The work of the forensic experts who, for ten days, have been working in the areas most affected by DANA in Valencia It’s titanic. Not only because of the volume of deaths, but because of the specific nature of the situation and the conditions in which they are working. Corpses displaced by the current kilometers from population centers, convoluted accesses and corpses in a complex state for identification. Even so, the team of professionals, both Valencian and displaced from other autonomous communitieshas already identified 167 bodies and has performed 200 autopsies on the 207 victims of Valencia so far..
Your goal is give names to the bodies they identify so that their families can say their last goodbye. A hard work that, at the same time, brings a certain peace to those who have lost their loved ones. We spoke with the members of a team of forensic doctors and psychologists from the Community of Madrid who have traveled to the affected areas to collaborate with the Institute of Legal Medicine and Forensic Sciences of Valencia.
«We work mainly in Paiporta and Catarroja, the harshest areas, where we carry out the external examination of the bodies and the initial identification that is made at the same place of the survey. Then, in the pathology service, where some of the five forensic experts who have come from Madrid are also located, is where fingerprints are taken and, if necessary, the autopsy is performed,” explains Emilio Donat, forensic doctor and deputy director of the Institute of Legal Medicine and Forensic Sciences of the Community of Madrid.
Cross data
With a tired voice and his spirit touched by the magnitude of the tragedy, this expert assists us at the end of a hard day’s work while taking a walk to calm his mind. “Fundamentally, We have found bodies in streets, garages, highways, fields, farms…The location is very variable. Sometimes we don’t know if the body has been dragged or moved, it is very difficult to know. We have found bodies in places where they did not belong. They may have been swept away by the current or otherwise displaced. The location does not always correspond to the original place where the person died..

Regarding the state in which the lifeless bodies have been found, Donat asserts that “it is becoming more and more complicated as time goes by. Decomposition phenomena complicate identification and must be resort more to identification techniques such as dentistry or DNAamong others. But what is still important is the data obtained in the survey and from the complaints. In the end, everything is a chain of links that must fit together to reach identification.
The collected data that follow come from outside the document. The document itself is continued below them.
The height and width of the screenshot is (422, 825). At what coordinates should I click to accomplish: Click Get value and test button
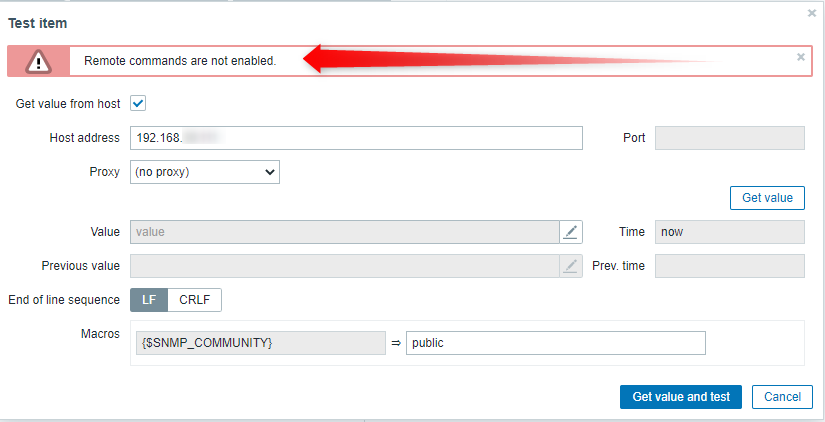coord(680,397)
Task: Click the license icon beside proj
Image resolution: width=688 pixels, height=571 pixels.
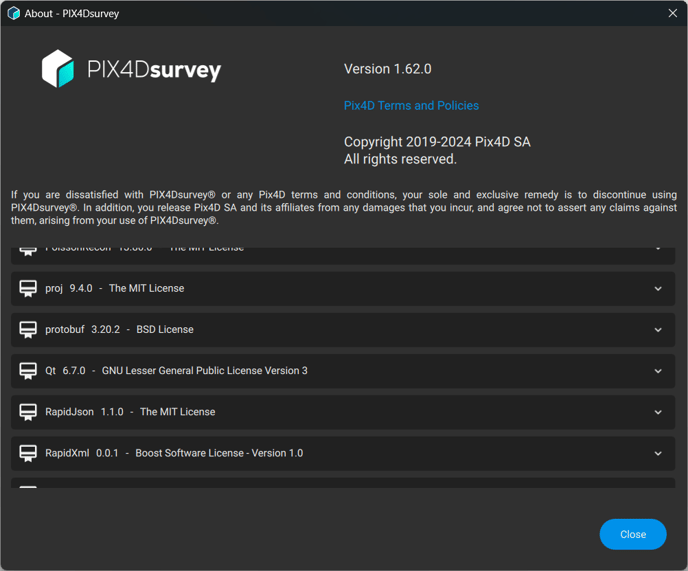Action: click(28, 288)
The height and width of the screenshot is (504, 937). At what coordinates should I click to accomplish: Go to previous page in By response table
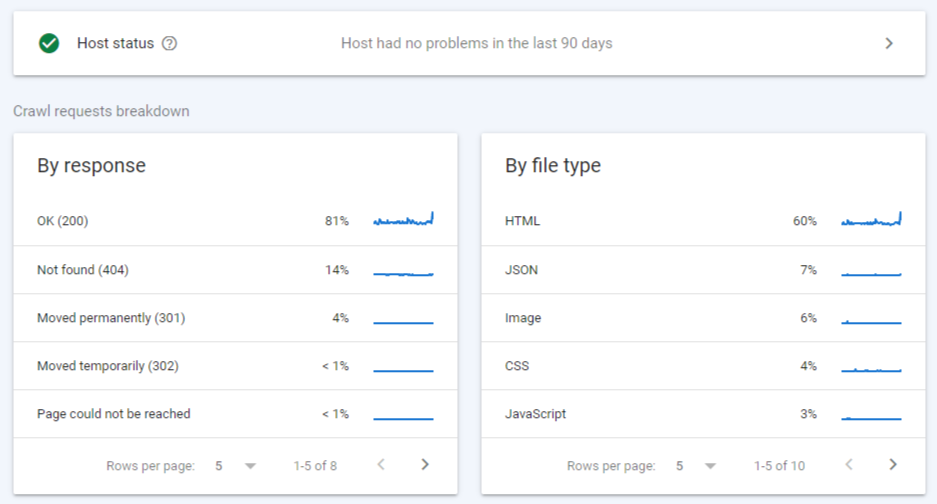click(381, 465)
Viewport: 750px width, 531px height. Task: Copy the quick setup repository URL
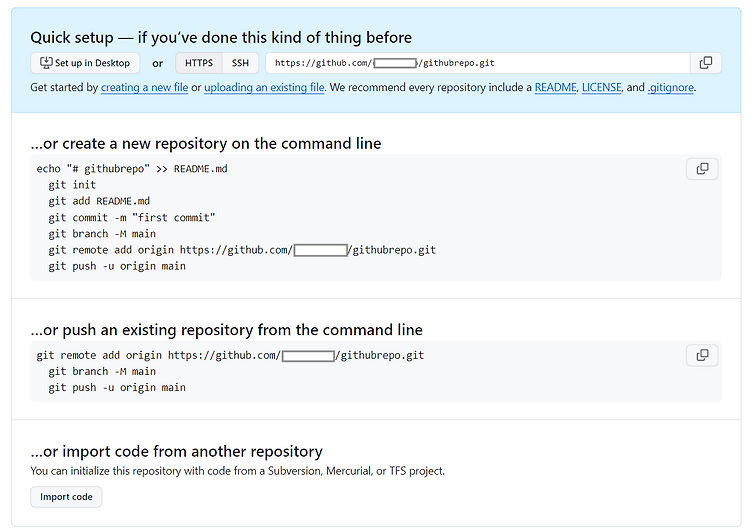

Faced with what most impacts those of us who are not involved in forensic tasks, which is direct contact with the corpses and their inspection, the doctor highlights the importance of data integrationwhich in cases like Valencia is essential. «It consists of analyzing the data obtained through, for example, complaints, with the removal of the body, the results of the autopsy and other tests such as cheiloscopy or DNA analysis, in order to arrive at the identity of the person. And from there, that identity is communicated to the competent court and this to the family members.
In relation to the reason for death, the expert says, the vast majority presented “asphyxiation due to aspiration of mud.” Nor is it drowning because we are not talking about clean water, but rather cloudy water, mixed with mud and organic matter. The main cause of death in this case is suffocationfor the aspiration of all that material. “It is a death due to submersion,” says Donat, who has worked on identification work in catastrophes such as the Spanair accident or 11-M.
«The forensic doctor, when faced with situations like this, always does so from a technical point of view. But, of course, he is still sensitive to what is happening. What strikes me the most about this situation is not the corpses, but seeing living people working in the streets.covered in mud, sweeping. “That image is very shocking to me,” he concludes with regret.